Proponents of ObamaCare, in order to fund their adventure, “socked some of the most popular bogeymen — insurers, drug companies, and medical device firms, among others — with new taxes,” recounts Sally Pipes of the Pacific Research Institute. She continues:
Pharmaceutical companies face a steadily increasing multibillion-dollar tax bill through 2019, while device companies have to send 2.3% of their revenues to Washington.
Insurers get the worst of it. They’ll pay $8 billion a year starting in 2014 — and $14.3 billion annually four years after that.
The president and his allies have decried the industry’s profits and executive salaries, claiming that insurers can more than afford to fund the expansion of coverage — and offer more generous benefits.
A number of regulations on insurance companies have already come into effect. For instance, young adults can stay on their parents’ insurance until they’re 26. Co-pays and deductibles for preventative care are also eliminated. Limits on annual and lifetime out-of-pocket spending are being phased out too.
Of course, somebody has to pay for all those new taxes and benefits. And those somebodies won’t be insurers or drug firms. They’ll be American patients.
Just as there were payoffs to get the bill passed, the government is deciding who among its allies can be relieved of the burdens of the new regulations. Waivers have been granted to more than 1,000 sponsors of health plans — with the largest being the heavily Democrat United Federation of Teachers Welfare Fund in New York, with some 351,000 enrolled in its plan.
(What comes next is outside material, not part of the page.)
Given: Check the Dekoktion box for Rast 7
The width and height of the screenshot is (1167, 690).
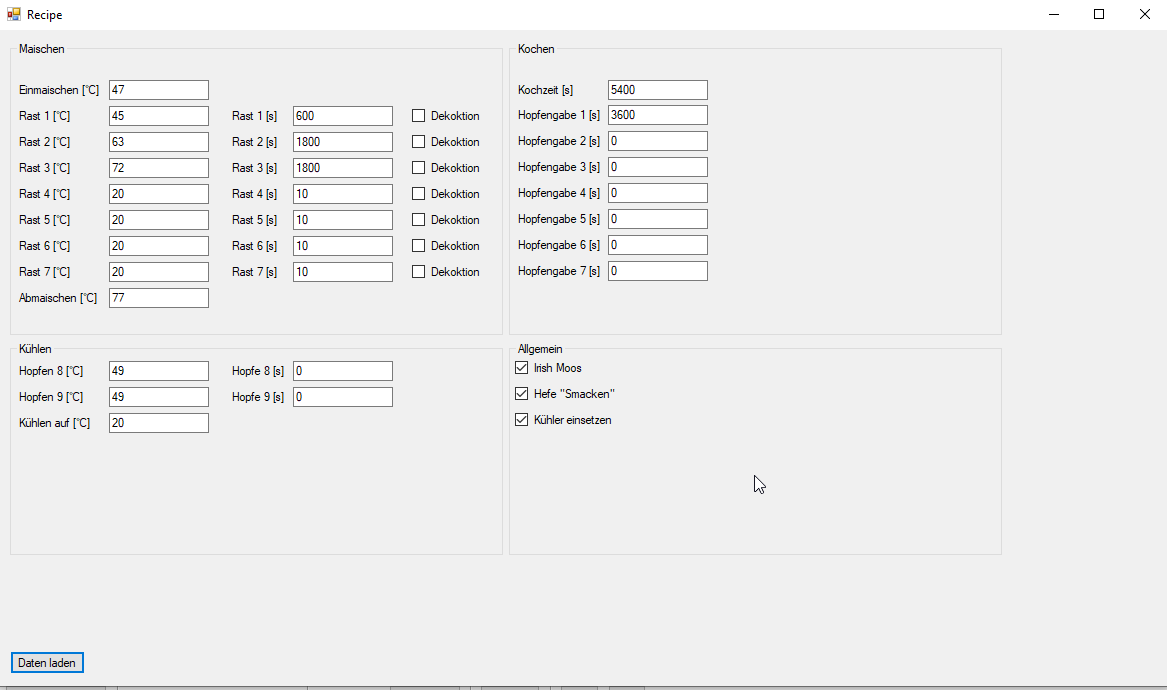Looking at the screenshot, I should [419, 272].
Others granted waivers from the red tape and added costs include the AFL-CIO and SEIU.
Also hard hit by the new law have been those companies that offer the popular Medicare Advantage plans, essentially private insurance for the holes in the government’s insurance entitlement. Medicare’s own actuary has estimated that ObamaCare would drive about seven million Americans from such plans back into Medicare.
However, as noted in a piece by Michael Tanner in the New York Post for April 6,
Since traditional Medicare lacks several Medicare Advantage benefits, many will have to buy so-called “Medigap” policies to make up the difference. And who’s the nation’s largest marketer of Medigap plans? The AARP [which heavily promoted ObamaCare].
An 18-month congressional probe found that the AARP stands to make $55 million to $166 million in one year alone from seniors switching from Medicare Advantage to AARP Medigap plans. Over the next 10 years, it would earn more than $1 billion from new customers. Business is good if you can get the government to put your competitors out of business.
The AARP isn’t the only big ObamaCare winner to come to light in the last few days. A hearing by the House Energy and Commerce’s Subcommittee on Oversight and Investigations disclosed that labor unions and big businesses — including General Electric, Verizon, AT&T and IBM — have received nearly $1.9 billion in payments under the new health-care law to help offset health-insurance costs for early retirees.
The biggest single recipient: the United Auto Workers, which got nearly $207 million in taxpayer money. By the time the feds finish handing out funds to well-connected companies and unions, it’s expected to have cost taxpayers $5 billion.
In the meantime, there are also built-in incentives for private firms to dump the insured onto the government’s rolls. Already kicking in are higher premiums, more taxes, and less competition. Down the line are bigger deficits, more centralized planning, and the inevitable rationing of care by the feds. If you get a sweetheart deal, you win in the short run; if you are a taxpayer, you lose for a long, long time. And the empty promise of better physical health through big government is already hurting the nation’s fiscal health.
After only one year, the program has earned a motto: ObamaCare — it’s enough to make you sick.